La communication politique, ciblée, percutante et influente. C’est un art dans lequel excelle la vitrine politique de l’organisation des Frères musulmans en Tunisie, «Ennahdha». Une photo montrant Ghannouchi reçu en grande pompe par le président algérien avec tapis rouge aurait suscité l’émoi de centaines de milliers de Tunisiens. C’est le but de la manœuvre, leur faire croire que Ghannouchi et Ennahdha ont aujourd’hui l’appui du voisin le plus proche et le plus puissant de la Tunisie. Mais rien n’est aussi simple, il s’agit de politique, et en la matière, il n’y a ni état d’âme ni sympathie personnelle, il y va des hauts intérêts des Etats et de la sécurité de leurs peuples.
Quoi de plus évident dans le contexte actuel, alors que la Libye est devenue une poudrière et un arsenal à ciel ouvert, que de convoquer le meilleur interlocuteur des extrémistes religieux et leur père spirituel dans le but d’établir des canaux de communication avec les illuminés du 21ème siècle?
Ghannouchi pourrait-il apporter une modeste contribution pour trouver des portes de sortie de crise et de guerres fratricides moins coûteuses dans un pays qui risque de se transformer en 40 Emirats islamistes surarmés et chaotiques? Ne serait-ce pas la meilleure preuve du pragmatisme politique d’un Etat que d’appeler le 1er théoricien islamiste maghrébin à user de son influence morale sur ses disciples en Libye? Celui-là même, qui n’a pas réussi à damner le pion à Youssef Al Kharadhaoui à la tête de l’Union internationale des savants musulmans, réalise qu’il pourrait être un acteur important dans le Nord de l’Afrique. Tant mieux s’il œuvre à calmer les délires des milices extrémistes libyennes et de satisfaire à ses penchants mégalomaniaques de prince des Croyants!

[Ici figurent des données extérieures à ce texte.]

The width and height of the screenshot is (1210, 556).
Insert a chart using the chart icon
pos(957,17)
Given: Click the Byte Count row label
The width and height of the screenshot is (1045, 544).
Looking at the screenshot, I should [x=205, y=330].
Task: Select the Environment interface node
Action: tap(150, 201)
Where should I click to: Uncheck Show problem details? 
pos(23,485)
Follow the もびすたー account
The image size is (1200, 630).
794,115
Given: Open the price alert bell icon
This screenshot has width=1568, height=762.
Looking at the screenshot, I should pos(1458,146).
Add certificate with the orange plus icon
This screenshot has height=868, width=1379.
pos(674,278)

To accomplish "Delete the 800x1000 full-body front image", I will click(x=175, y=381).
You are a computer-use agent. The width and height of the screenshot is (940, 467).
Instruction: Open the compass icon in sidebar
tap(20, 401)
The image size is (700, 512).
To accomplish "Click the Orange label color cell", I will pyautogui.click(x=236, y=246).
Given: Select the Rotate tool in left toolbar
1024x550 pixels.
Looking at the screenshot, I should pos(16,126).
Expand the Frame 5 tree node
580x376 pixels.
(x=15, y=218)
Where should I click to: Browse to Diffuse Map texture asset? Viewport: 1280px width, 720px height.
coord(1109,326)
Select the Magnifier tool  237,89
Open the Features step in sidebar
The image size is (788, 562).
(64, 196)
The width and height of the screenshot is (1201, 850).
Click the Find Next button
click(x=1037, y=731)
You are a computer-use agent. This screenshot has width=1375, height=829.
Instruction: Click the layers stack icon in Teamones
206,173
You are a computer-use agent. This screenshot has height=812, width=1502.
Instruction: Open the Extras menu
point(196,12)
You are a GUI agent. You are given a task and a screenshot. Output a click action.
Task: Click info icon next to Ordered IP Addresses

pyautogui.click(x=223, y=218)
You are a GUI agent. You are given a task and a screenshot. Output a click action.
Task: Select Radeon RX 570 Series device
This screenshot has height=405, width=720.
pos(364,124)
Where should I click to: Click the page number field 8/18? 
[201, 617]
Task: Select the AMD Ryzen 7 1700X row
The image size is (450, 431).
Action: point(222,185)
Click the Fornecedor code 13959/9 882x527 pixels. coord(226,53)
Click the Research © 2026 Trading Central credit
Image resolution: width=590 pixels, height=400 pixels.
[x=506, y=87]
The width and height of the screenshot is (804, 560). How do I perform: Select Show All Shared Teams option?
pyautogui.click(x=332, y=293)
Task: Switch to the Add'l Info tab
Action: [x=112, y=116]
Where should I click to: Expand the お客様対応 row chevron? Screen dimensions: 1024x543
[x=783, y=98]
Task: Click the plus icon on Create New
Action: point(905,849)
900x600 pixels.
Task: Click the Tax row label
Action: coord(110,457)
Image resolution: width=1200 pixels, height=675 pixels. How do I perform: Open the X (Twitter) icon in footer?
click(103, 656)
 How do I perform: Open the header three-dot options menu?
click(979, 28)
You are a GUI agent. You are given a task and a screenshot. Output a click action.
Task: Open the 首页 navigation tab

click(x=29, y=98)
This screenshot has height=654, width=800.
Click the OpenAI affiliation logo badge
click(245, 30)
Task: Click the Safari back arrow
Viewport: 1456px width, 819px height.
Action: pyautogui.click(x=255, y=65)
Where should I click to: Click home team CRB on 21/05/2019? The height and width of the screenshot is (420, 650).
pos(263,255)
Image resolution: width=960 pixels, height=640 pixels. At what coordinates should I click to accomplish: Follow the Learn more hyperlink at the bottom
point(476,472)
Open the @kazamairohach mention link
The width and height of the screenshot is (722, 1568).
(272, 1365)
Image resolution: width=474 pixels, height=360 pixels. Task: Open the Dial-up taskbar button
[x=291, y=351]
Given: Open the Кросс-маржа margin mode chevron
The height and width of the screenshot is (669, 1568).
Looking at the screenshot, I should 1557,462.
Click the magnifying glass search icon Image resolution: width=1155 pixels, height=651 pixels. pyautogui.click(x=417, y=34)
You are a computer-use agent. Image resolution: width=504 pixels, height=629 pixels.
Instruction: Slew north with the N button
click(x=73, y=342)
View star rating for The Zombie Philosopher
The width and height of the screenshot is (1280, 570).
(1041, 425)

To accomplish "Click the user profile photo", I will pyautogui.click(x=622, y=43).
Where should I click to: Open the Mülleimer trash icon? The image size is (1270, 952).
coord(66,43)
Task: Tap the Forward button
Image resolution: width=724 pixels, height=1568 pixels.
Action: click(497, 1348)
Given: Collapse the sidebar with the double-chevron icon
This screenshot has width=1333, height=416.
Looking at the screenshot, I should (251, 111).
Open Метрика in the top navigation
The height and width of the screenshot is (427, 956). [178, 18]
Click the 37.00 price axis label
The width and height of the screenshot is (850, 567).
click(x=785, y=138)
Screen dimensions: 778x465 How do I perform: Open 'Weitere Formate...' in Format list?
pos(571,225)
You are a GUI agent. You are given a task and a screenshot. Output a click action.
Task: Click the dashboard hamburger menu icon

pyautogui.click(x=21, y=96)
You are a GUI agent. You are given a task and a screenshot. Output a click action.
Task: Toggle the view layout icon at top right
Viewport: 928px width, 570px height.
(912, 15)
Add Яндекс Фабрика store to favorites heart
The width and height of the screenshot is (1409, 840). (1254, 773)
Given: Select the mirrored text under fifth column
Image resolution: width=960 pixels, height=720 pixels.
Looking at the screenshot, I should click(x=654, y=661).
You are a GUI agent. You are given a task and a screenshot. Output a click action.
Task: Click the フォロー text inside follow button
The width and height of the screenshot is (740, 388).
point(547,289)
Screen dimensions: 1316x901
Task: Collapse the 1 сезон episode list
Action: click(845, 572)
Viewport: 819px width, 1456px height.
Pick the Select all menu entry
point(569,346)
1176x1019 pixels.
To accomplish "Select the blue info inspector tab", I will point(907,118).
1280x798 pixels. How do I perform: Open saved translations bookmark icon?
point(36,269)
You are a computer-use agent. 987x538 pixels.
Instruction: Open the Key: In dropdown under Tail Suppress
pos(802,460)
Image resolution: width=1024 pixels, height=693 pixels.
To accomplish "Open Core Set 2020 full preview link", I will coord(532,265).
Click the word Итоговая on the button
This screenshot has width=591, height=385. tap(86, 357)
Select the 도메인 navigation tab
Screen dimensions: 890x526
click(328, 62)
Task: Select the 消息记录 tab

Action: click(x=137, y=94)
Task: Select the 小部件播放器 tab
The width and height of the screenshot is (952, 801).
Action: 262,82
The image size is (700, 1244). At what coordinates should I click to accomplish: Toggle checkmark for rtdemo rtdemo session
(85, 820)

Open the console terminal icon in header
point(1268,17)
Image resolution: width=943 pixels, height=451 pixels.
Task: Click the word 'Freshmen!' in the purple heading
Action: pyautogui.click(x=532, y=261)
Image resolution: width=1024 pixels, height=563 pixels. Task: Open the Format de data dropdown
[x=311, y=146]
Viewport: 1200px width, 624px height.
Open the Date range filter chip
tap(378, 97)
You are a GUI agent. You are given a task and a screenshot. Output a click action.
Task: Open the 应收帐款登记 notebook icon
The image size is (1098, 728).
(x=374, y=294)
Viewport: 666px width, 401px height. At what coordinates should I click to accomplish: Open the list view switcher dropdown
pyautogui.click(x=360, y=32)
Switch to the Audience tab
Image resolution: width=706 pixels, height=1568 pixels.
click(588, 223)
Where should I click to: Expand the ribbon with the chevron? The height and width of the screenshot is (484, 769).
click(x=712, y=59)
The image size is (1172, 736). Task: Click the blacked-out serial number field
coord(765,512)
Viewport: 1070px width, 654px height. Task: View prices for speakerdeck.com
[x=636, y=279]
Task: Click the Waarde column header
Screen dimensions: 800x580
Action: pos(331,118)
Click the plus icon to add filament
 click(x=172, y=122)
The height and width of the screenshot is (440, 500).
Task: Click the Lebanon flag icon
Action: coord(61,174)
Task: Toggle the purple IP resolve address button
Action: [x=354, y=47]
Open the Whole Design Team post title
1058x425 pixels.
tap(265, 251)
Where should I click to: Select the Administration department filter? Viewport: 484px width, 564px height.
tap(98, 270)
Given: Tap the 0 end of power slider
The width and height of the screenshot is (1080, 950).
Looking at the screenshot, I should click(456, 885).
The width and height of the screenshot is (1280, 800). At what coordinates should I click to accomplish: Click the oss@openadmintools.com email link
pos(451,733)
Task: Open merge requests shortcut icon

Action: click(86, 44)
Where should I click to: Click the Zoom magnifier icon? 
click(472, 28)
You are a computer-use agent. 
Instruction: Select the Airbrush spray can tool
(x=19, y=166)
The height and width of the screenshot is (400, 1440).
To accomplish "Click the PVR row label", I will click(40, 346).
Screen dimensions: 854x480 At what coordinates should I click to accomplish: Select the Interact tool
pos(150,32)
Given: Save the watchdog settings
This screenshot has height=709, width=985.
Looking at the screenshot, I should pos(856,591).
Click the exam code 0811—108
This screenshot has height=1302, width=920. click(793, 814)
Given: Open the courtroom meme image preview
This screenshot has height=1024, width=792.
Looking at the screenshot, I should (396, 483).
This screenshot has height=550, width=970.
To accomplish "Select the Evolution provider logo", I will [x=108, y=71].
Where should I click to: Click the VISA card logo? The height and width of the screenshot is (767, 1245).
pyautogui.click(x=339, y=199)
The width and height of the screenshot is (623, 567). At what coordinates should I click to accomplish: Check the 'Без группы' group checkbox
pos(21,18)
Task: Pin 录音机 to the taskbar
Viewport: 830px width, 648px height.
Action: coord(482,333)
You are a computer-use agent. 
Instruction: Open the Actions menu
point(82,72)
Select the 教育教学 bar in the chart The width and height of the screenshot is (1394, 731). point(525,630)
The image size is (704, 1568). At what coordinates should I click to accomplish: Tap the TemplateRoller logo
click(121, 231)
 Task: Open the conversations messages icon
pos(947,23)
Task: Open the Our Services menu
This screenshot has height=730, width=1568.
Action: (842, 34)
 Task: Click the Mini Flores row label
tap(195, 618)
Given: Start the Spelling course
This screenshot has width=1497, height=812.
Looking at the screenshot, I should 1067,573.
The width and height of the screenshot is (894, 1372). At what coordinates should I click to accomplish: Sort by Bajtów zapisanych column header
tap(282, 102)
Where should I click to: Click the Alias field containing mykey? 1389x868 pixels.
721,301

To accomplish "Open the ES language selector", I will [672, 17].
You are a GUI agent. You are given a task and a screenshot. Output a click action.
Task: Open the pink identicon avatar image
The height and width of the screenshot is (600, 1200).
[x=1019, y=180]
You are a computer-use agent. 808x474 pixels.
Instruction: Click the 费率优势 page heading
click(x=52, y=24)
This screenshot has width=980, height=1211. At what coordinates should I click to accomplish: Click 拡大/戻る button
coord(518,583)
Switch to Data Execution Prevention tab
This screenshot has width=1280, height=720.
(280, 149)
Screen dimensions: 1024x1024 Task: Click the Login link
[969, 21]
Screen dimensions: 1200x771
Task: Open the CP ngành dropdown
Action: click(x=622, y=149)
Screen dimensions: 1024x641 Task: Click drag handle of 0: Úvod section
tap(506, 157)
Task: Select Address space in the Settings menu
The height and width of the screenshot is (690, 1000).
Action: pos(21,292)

Alger relève l’inexpérience des islamistes tunisiens
Les dirigeants algériens auraient également -et diplomatiquement- relevé le manque «d’expérience» du courant islamiste en Tunisie à diriger les affaires de l’Etat, ce qui explique son échec en tant que gouvernement.
Rien de nouveau. Le peuple tunisien sait que le laxisme du gouvernement de la Troïka face à la montée de l’extrémisme et la prolifération du terrorisme expliquerait grandement la situation sécuritaire incertaine de la Tunisie.
A ce propos, il paraît qu’il y aurait des volontaires ou des mercenaires qui se promènent de taxi en taxi pour diffuser des informations empoisonnées telles: «Les artisans des actes terroristes sont des commandos envoyés par l’Etat pour altérer et détruire l’image du parti islamiste face à ses sympathisants et ses adhérents». Une aberration, de plus, mais ce n’est pas étonnant de la part de personnes passées maîtres dans l’art de la manipulation et de la communication toxique.
Et c’est ce qui s’est passé concernant la visite de Ghannouchi à Alger, la machine de l’adaptation de l’opinion publique aux vœux pieux du Cheikh a démarré pleins gaz, mais les apparences sont toujours trompeuses.